JOBS:
a) Name every person the article below about the Christchurch manifesto mentions by name.
b) Using the article below about the Christchurch manifesto, decide whether each statement is true. For each one, answer yes or no and quote the exact words from the article that settle it.
(i) The attack killed 51 worshippers.
(ii) Robert Evans called the manifesto "a booby trap."
(iii) The alleged killer is described as a 28-year-old Australian.
c) Copy the article below about the Christchurch manifesto word for word, from "It’s true that" to "far-right and left.".

SOURCE TEXT:
>>>

In the rush of initial reportage that followed the horrific slaughter last week of 51 Muslim worshippers in Christchurch, New Zealand, a document surfaced that purported to be the manifesto of the alleged murderer. Thousands of journalists across the globe tore into its contents, seeking the causes behind the slaughter. The manifesto was littered with memes gleaned from the white-supremacist internet, and some journalists urged colleagues not steeped in the argot of that subculture to tread cautiously. Kevin Roose, a veteran of the deeps of the internet, called the manifesto “a booby trap, a joke designed to ensnare unsuspecting people and members of the media into taking it too literally.” The murders, he said, were “produced entirely within the irony-soaked discourse of modern extremism.”
This analysis was echoed by the venerable internet forensics analysts at Bellingcat: “This manifesto is a trap itself, laid for journalists searching for meaning behind this horrific crime,” wrote Robert Evans. “The entire manifesto is dotted, liberally, with references to memes and internet in-jokes that only the extremely online would get.”
It’s true that the manifesto contained references to memes that would have been familiar to the murderer’s online compatriots. The alleged killer, 28-year-old Australian Brenton Tarrant, claimed that “Spyro the dragon 3 taught me ethno-nationalism”—an ironic reference to a wholesome game about a purple dragon. In claiming that Candace Owens, a conservative commentator for far-right student group Turning Point USA, helped to teach him “violence over meekness,” he was probably not being serious; rather, he was seeking to capitalize on tensions between that group and both the far-right and left.

<<<

RECORDS PROVIDED:
>>>

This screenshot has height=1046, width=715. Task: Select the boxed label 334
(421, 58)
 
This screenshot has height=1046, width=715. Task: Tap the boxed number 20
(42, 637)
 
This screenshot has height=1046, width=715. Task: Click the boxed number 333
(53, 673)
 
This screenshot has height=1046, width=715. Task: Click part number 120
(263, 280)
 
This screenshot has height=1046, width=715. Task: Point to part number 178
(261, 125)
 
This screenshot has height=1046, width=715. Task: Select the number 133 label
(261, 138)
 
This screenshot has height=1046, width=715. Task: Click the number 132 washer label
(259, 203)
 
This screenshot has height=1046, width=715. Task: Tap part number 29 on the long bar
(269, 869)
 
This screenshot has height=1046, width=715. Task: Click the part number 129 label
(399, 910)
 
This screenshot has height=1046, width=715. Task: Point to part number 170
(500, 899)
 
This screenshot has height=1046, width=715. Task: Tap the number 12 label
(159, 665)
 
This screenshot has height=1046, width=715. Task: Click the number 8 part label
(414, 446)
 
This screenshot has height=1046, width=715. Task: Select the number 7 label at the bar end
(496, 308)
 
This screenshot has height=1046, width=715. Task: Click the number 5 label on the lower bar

<<<

FULL ANSWERS:
a) Kevin Roose, Robert Evans, Brenton Tarrant, Candace Owens

b)
(i) Yes: "the horrific slaughter last week of 51 Muslim worshippers in Christchurch, New Zealand"
(ii) No: "Kevin Roose, a veteran of the deeps of the internet, called the manifesto “a booby trap"
(iii) Yes: "The alleged killer, 28-year-old Australian Brenton Tarrant"

c)
It’s true that the manifesto contained references to memes that would have been familiar to the murderer’s online compatriots. The alleged killer, 28-year-old Australian Brenton Tarrant, claimed that “Spyro the dragon 3 taught me ethno-nationalism”—an ironic reference to a wholesome game about a purple dragon. In claiming that Candace Owens, a conservative commentator for far-right student group Turning Point USA, helped to teach him “violence over meekness,” he was probably not being serious; rather, he was seeking to capitalize on tensions between that group and both the far-right and left.